# DATASET ROWS

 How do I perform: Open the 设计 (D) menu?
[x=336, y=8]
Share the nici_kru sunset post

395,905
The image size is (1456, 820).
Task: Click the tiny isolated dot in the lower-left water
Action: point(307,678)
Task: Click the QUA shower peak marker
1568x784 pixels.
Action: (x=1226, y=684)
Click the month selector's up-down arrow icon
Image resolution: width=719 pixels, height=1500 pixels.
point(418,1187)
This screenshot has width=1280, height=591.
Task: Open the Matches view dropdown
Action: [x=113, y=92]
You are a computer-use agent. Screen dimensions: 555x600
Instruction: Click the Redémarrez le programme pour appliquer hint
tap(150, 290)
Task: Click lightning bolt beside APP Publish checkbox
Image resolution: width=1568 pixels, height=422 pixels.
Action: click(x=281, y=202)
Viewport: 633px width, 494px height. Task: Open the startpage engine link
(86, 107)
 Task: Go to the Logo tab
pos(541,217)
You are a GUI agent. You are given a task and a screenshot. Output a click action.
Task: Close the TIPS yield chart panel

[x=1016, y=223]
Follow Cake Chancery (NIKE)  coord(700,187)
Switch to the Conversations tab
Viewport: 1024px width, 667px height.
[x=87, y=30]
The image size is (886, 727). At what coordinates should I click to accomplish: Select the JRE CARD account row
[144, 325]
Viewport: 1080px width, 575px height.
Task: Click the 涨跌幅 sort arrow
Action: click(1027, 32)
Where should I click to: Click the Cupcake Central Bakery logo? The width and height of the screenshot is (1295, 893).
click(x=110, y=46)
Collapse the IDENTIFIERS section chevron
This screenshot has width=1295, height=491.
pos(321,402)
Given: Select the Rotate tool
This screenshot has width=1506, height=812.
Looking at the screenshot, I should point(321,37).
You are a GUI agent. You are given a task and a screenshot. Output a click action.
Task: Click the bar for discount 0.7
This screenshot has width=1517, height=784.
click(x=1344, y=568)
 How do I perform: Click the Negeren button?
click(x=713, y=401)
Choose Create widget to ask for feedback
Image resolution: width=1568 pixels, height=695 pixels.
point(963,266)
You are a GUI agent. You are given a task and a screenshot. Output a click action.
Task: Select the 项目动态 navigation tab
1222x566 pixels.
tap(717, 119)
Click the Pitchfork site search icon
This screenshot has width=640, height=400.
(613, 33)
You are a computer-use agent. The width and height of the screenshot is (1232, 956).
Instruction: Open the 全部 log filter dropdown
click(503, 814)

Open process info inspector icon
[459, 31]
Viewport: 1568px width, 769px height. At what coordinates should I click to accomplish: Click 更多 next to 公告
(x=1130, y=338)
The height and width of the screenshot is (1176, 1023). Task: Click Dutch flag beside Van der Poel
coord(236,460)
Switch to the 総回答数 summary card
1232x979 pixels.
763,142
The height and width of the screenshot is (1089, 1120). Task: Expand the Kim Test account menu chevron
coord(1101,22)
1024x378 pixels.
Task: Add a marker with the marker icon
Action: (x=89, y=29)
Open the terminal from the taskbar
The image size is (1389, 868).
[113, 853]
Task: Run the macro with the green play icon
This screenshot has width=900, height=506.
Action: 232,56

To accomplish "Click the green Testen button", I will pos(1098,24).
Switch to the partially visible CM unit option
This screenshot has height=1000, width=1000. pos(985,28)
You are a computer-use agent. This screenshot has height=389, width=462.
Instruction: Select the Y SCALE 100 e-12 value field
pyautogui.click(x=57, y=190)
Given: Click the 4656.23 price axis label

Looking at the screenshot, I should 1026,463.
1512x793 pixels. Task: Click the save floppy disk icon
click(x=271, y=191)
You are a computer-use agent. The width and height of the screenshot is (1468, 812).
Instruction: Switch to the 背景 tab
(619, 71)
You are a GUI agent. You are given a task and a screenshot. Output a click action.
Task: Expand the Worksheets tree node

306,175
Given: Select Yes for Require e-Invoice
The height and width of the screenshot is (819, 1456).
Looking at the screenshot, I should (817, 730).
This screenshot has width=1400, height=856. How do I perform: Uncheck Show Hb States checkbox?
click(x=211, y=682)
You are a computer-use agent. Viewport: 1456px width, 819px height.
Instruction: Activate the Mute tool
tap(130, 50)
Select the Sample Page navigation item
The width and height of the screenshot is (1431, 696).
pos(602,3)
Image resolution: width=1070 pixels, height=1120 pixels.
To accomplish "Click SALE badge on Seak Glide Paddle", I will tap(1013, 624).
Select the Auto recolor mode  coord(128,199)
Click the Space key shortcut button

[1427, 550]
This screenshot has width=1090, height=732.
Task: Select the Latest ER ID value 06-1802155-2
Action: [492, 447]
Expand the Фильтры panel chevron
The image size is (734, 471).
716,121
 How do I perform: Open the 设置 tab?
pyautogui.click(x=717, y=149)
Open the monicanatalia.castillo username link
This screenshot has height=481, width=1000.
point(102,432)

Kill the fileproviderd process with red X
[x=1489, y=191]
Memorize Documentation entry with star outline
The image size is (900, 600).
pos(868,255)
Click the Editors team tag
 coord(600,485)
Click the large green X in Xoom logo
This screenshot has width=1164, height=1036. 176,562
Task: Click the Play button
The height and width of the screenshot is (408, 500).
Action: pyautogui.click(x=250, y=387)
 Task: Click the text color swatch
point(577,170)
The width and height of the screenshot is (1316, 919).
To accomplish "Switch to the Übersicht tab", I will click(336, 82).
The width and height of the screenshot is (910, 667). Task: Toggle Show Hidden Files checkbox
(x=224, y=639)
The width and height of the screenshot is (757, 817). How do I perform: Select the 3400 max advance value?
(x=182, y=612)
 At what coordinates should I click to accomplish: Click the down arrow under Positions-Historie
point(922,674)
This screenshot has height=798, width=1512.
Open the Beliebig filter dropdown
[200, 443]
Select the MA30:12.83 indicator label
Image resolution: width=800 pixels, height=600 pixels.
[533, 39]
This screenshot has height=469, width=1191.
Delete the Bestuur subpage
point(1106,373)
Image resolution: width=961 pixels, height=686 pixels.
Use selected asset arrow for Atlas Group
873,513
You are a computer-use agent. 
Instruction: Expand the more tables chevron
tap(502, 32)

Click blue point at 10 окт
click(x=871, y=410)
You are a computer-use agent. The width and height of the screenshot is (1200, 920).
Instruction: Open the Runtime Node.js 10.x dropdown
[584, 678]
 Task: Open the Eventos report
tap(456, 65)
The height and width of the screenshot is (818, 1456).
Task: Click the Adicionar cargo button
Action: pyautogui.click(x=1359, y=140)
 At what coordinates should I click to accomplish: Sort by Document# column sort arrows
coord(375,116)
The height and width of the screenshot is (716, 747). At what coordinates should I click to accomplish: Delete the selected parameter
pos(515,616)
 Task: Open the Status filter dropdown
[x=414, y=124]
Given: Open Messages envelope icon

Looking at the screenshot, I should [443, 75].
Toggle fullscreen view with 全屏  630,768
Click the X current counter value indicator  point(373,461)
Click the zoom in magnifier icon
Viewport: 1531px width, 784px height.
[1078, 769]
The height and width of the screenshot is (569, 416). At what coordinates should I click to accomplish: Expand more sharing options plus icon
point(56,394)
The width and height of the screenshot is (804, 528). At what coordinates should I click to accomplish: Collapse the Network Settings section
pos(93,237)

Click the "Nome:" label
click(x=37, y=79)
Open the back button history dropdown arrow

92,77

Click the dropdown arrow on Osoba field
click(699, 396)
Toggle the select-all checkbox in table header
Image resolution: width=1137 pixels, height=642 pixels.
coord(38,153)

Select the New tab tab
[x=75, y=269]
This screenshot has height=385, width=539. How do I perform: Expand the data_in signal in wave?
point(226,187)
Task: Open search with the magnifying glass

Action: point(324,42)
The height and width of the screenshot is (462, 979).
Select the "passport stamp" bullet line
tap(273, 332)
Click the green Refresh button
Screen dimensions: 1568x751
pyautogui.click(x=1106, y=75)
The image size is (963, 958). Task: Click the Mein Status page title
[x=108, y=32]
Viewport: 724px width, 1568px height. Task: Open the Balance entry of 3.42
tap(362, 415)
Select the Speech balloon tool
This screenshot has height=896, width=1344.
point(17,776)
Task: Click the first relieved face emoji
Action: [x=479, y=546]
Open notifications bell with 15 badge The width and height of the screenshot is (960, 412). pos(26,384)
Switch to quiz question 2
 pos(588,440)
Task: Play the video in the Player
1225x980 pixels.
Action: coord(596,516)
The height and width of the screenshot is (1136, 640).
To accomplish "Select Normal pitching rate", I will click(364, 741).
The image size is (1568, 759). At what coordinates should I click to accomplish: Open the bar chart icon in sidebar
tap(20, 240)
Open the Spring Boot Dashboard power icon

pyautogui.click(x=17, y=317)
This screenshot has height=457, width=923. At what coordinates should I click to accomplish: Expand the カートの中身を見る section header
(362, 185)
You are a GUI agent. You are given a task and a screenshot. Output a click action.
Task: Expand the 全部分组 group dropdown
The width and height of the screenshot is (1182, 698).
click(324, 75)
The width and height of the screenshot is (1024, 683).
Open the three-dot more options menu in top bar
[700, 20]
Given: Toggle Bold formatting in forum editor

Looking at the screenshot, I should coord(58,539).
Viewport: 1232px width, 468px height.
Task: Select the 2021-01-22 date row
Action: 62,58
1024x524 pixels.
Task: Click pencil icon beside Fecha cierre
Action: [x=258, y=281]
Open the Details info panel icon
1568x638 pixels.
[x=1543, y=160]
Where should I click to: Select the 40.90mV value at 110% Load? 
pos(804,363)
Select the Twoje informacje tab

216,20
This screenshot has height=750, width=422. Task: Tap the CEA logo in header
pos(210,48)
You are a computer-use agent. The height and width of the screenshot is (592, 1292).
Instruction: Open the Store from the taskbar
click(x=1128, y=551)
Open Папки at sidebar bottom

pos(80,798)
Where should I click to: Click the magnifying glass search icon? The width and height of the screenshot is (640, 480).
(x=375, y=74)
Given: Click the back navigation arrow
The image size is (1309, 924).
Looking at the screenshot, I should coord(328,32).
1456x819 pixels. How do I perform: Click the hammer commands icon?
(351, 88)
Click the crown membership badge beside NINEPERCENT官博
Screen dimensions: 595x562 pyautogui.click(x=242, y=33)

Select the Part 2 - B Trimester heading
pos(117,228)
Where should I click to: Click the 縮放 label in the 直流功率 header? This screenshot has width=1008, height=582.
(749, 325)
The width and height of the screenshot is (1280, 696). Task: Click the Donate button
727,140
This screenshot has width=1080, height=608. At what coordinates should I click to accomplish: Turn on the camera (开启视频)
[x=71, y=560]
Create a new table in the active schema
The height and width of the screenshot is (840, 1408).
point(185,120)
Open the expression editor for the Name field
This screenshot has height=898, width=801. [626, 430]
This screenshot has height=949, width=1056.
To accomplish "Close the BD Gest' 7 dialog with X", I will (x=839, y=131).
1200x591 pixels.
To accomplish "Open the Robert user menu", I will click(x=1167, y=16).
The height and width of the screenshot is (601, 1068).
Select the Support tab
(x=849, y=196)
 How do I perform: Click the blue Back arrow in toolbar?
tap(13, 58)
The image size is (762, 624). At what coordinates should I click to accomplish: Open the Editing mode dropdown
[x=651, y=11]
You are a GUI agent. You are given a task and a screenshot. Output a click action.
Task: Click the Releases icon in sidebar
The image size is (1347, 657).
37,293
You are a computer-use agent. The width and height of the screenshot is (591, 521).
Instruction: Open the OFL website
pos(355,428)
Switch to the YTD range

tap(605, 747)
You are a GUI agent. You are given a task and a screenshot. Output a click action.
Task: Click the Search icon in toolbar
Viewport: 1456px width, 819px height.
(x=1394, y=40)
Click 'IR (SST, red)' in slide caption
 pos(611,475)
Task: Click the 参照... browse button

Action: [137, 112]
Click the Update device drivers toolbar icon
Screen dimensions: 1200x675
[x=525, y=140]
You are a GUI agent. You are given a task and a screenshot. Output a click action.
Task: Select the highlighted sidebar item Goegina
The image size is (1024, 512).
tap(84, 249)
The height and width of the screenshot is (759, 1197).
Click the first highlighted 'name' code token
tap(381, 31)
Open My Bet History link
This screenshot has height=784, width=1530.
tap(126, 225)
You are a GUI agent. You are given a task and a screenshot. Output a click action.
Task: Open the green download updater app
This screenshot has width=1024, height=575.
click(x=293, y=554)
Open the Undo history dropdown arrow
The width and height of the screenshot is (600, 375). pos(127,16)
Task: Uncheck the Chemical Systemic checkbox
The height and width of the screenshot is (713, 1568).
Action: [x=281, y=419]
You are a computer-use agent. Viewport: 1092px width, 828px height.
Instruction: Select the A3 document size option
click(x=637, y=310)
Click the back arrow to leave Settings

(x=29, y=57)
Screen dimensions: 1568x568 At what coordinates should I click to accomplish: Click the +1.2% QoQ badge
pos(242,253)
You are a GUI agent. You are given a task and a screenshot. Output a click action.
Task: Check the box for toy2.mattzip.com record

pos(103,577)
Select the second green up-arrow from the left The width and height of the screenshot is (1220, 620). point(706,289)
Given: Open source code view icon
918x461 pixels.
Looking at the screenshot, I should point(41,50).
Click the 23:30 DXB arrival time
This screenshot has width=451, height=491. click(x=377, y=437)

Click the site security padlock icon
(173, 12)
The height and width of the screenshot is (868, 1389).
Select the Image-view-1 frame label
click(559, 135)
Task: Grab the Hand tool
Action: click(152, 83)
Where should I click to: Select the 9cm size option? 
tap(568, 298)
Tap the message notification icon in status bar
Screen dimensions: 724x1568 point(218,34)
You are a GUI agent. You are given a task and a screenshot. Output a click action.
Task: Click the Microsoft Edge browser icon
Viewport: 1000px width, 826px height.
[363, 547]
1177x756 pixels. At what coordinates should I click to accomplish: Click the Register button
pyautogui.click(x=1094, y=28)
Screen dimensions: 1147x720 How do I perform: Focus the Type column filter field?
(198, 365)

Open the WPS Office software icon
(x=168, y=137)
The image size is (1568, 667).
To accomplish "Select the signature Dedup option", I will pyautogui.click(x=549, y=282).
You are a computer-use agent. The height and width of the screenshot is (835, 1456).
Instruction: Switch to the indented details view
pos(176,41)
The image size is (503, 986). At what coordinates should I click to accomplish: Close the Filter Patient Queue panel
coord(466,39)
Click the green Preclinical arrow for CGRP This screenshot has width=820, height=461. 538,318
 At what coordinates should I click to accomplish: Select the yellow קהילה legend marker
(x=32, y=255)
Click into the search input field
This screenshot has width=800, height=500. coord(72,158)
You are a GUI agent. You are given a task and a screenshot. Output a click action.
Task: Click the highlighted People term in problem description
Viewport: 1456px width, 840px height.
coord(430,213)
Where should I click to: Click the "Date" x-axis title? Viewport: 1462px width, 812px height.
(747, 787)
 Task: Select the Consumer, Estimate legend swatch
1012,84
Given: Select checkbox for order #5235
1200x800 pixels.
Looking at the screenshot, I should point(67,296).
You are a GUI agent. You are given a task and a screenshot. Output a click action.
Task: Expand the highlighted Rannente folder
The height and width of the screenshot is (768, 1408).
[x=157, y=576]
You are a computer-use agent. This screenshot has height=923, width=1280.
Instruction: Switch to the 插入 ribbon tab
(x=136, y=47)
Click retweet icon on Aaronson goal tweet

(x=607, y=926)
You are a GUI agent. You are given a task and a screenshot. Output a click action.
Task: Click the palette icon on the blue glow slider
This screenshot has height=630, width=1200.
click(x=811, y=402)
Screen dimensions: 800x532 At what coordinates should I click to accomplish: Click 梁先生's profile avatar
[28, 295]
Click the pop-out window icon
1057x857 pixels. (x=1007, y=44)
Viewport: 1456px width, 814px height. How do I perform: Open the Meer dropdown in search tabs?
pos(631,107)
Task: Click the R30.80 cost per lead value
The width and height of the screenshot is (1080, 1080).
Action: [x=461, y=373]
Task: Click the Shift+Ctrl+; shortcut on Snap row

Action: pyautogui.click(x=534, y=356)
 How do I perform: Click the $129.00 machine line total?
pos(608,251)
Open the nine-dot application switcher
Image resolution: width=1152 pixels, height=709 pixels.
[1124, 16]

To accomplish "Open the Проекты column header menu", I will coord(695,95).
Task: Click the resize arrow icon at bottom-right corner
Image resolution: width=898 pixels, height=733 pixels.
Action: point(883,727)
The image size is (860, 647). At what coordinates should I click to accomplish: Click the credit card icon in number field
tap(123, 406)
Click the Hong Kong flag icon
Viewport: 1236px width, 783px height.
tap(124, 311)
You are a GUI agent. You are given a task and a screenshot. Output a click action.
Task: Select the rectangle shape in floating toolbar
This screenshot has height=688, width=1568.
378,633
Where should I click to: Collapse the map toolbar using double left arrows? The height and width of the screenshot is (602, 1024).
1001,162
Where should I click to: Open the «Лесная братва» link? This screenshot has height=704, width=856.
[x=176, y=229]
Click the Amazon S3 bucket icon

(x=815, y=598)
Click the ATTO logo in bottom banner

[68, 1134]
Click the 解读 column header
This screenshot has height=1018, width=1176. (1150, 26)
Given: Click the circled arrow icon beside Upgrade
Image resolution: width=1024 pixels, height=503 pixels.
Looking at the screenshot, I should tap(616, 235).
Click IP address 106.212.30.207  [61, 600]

# SHORT PROBLEM
Repeat the records verbatim, starting at the line that contains "The height and width of the screenshot is (569, 416)." and ending at the line that contains "Action: point(324,42)".

# EXERCISE RESPONSE
The height and width of the screenshot is (569, 416). At what coordinates should I click to accomplish: Expand more sharing options plus icon
point(56,394)
The width and height of the screenshot is (804, 528). At what coordinates should I click to accomplish: Collapse the Network Settings section
pos(93,237)

Click the "Nome:" label
click(x=37, y=79)
Open the back button history dropdown arrow

92,77

Click the dropdown arrow on Osoba field
click(699, 396)
Toggle the select-all checkbox in table header
Image resolution: width=1137 pixels, height=642 pixels.
coord(38,153)

Select the New tab tab
[x=75, y=269]
This screenshot has height=385, width=539. How do I perform: Expand the data_in signal in wave?
point(226,187)
Task: Open search with the magnifying glass

Action: point(324,42)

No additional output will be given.